On Thursday, Jan. 10, Peter Sellars, who is widely regarded as one of the world’s most innovative leading directors for his modern productions of classical opera and plays — and is currently in Chicago staging John Adams' Doctor Atomic at the Lyric Opera — will give a lecture, titled "Art and History," at 7:30 p.m. in Mandel Hall as part of the University's Artspeaks fellows program.

Artspeaks is offering two tickets for the price of one for the Sellars lecture. Individual tickets are $20 for the general public, and $5 for University of Chicago students with a valid ID. To buy tickets in advance, please contact the Artspeaks Hotline at 773-702-8080.

The director of more than 100 productions in opera, theatre and film, Sellars has been creating inventive, dramatic interpretations since his undergraduate years at Harvard University. It was there that he performed a puppet version of Wagner's Ring Cycle and produced Antony and Cleopatra in the swimming pool of Harvard’s Adams House. During his senior year, Sellars' production of Handel's Orlando at the American Repertory Theatre in Cambridge brought him national attention for his original, modern staging.
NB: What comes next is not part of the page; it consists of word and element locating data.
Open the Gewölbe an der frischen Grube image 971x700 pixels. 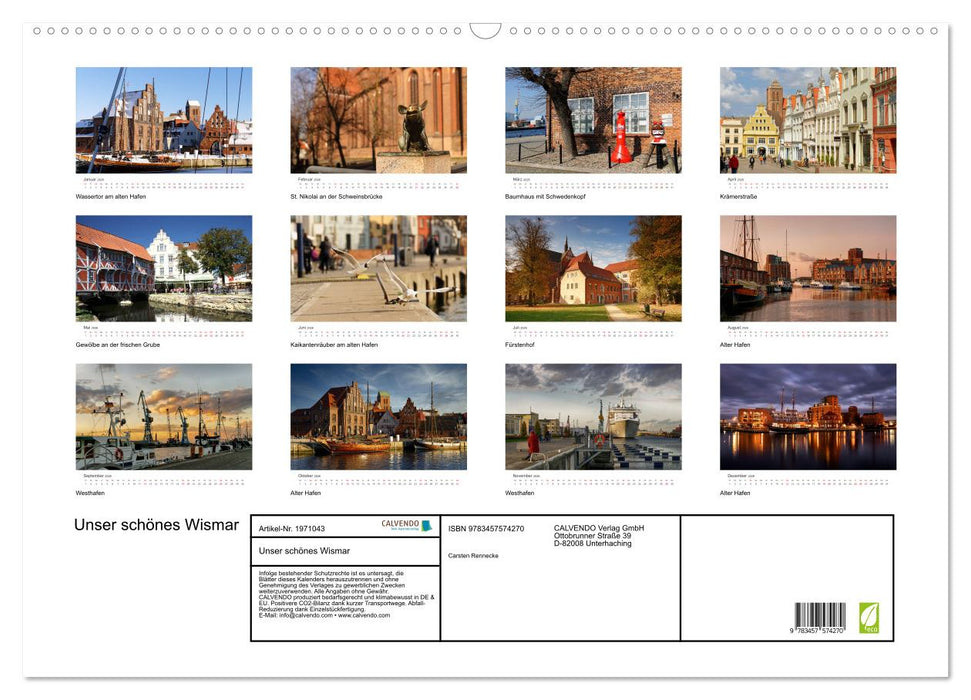pyautogui.click(x=163, y=268)
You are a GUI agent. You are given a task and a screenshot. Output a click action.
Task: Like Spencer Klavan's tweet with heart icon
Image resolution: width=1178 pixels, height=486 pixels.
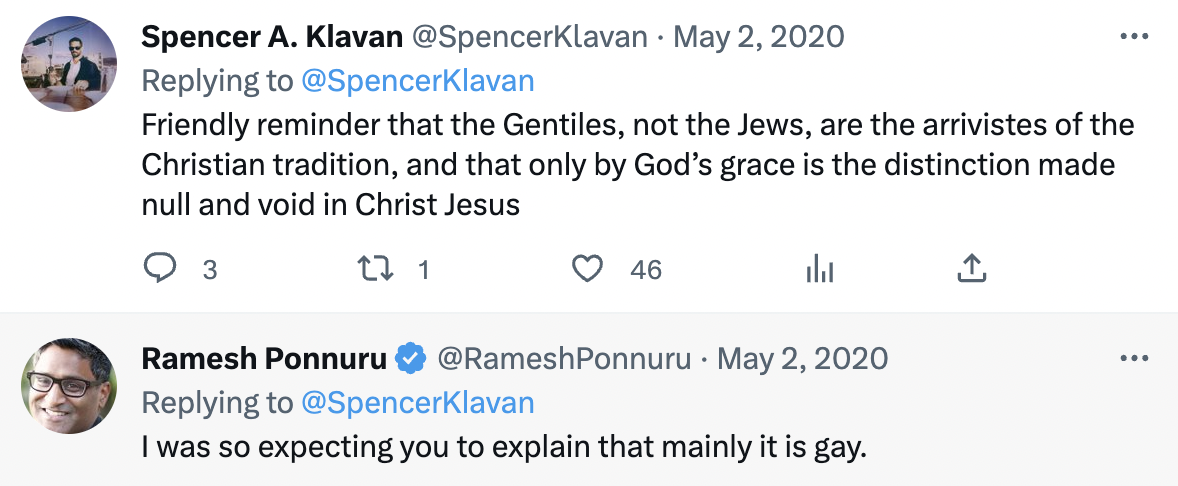point(588,268)
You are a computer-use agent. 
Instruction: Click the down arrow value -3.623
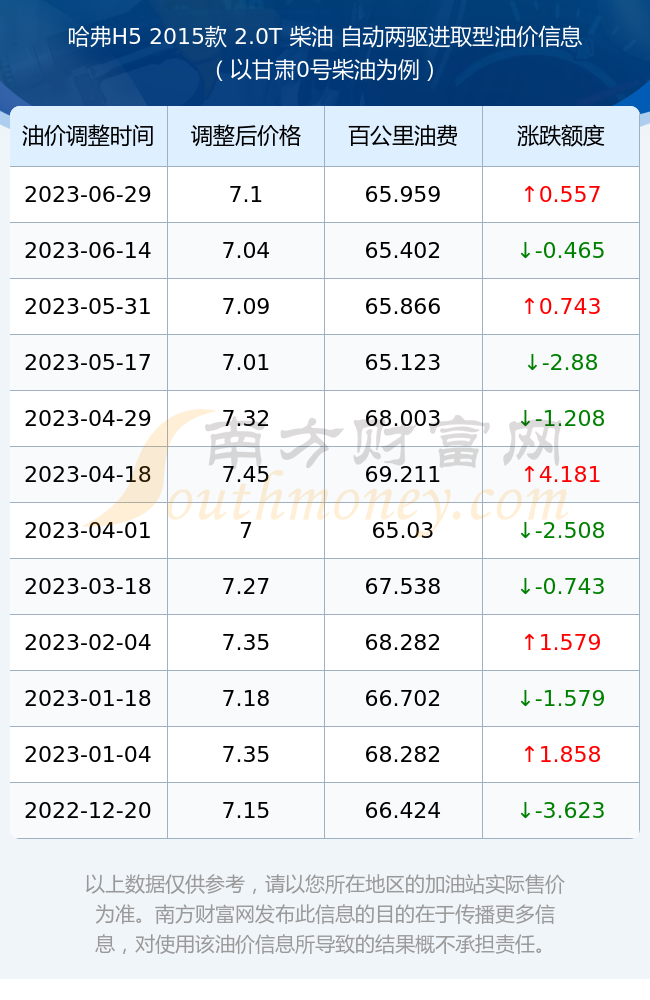[561, 811]
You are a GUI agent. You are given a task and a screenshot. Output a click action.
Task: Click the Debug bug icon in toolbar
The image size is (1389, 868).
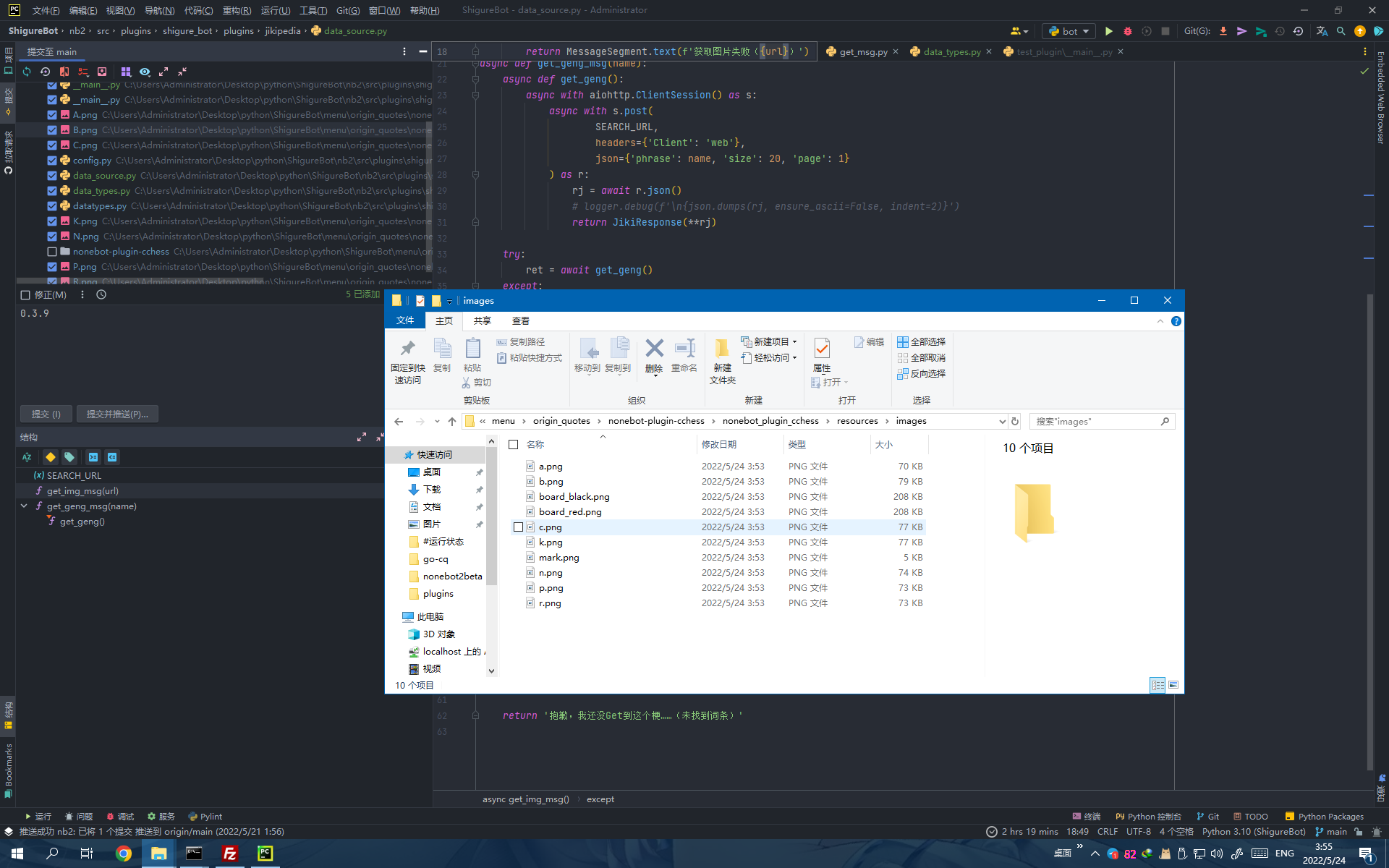pyautogui.click(x=1127, y=31)
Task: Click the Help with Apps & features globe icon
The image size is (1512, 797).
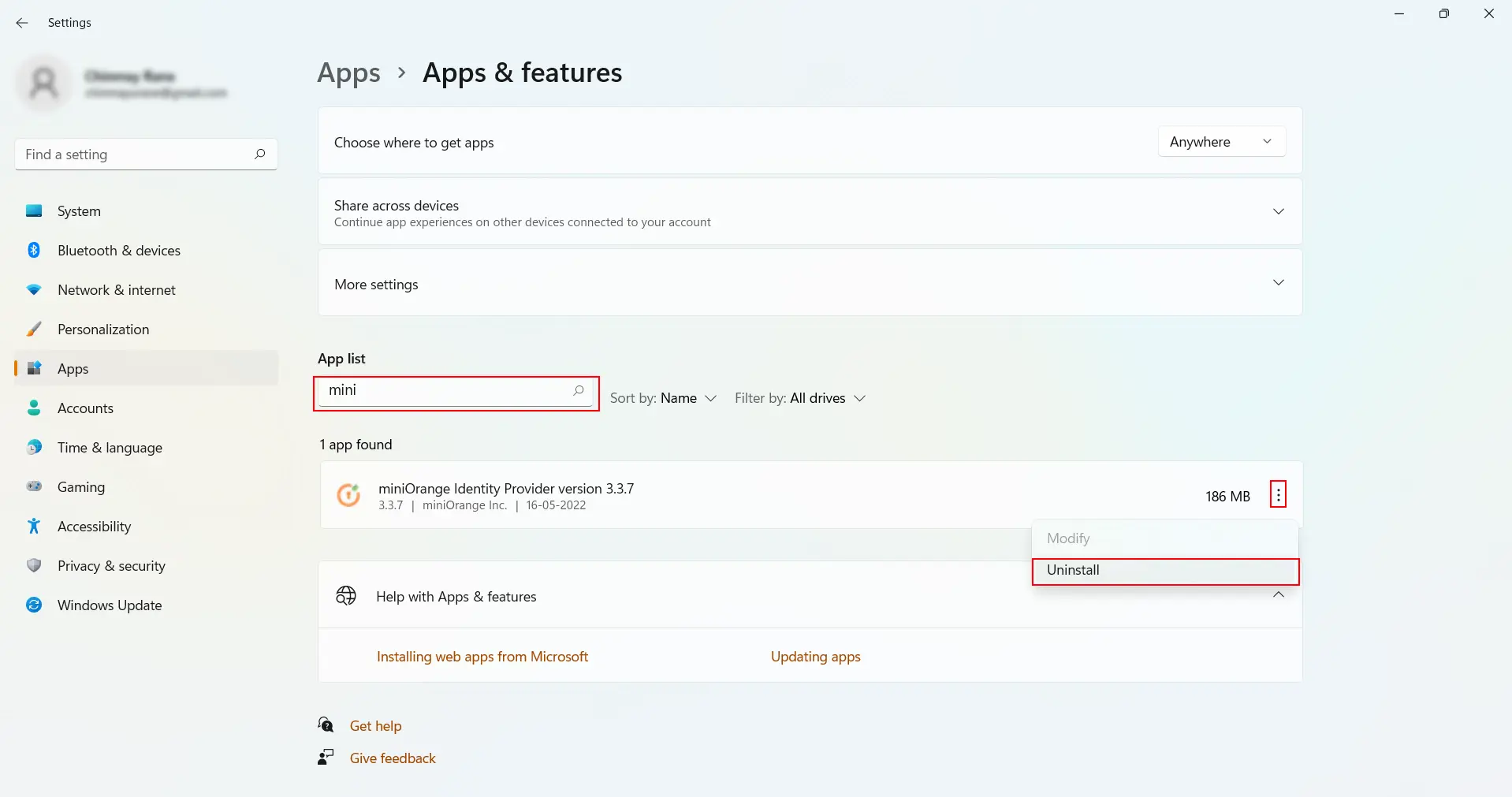Action: tap(345, 596)
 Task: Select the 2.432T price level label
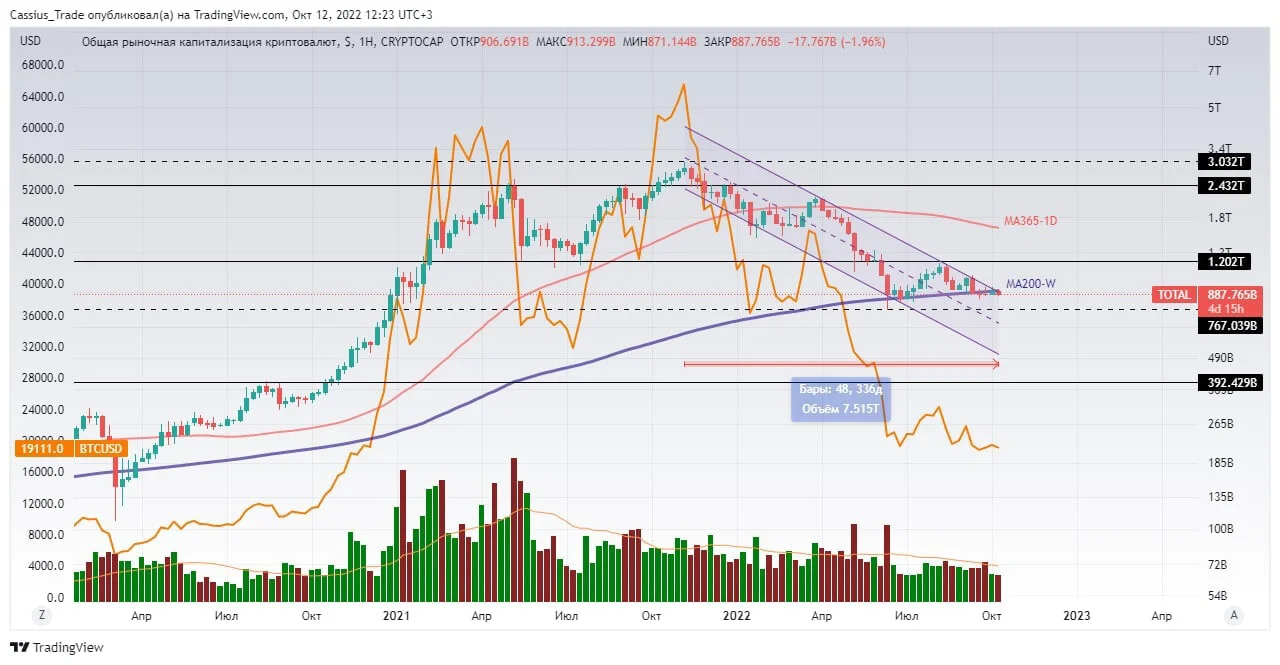[x=1223, y=186]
In 1983, only two years after graduating from Harvard, Sellars received a MacArthur Foundation "Genius" grant. After studying in Japan, China and India, he became artistic director of the Boston Shakespeare Company. At the age of 26, he became the director of the American National Theater at Kennedy Center.

Sellars is equally renowned for his work in opera, having directed original and contemporary visions of classic operas, including Mozart's Cosi Fan Tutte, which he staged in a diner on Cape Cod, and Don Giovanni, which was performed in New York City's Spanish Harlem. He also re-imagined numerous 20th-century operas, from Olivier Messiaen's St. François d'Assise and Paul Hindemith's Mathis der Maler to John Adams’ and Alice Goodman's Nixon in China.

David Levin, Associate Professor of Theater and Performance Studies, Cinema and Media Studies and Germanic Studies, notes the work is intimately tied to the University, as it focuses on the moral and political quandaries of the group developing the first atomic bomb. "Peter Sellars' ties to the University transcend the thematics of this opera. More than any artist I know, he is a born pedagogue," said Levin. "His learning is vast, his vision extensive and his enthusiasm infectious."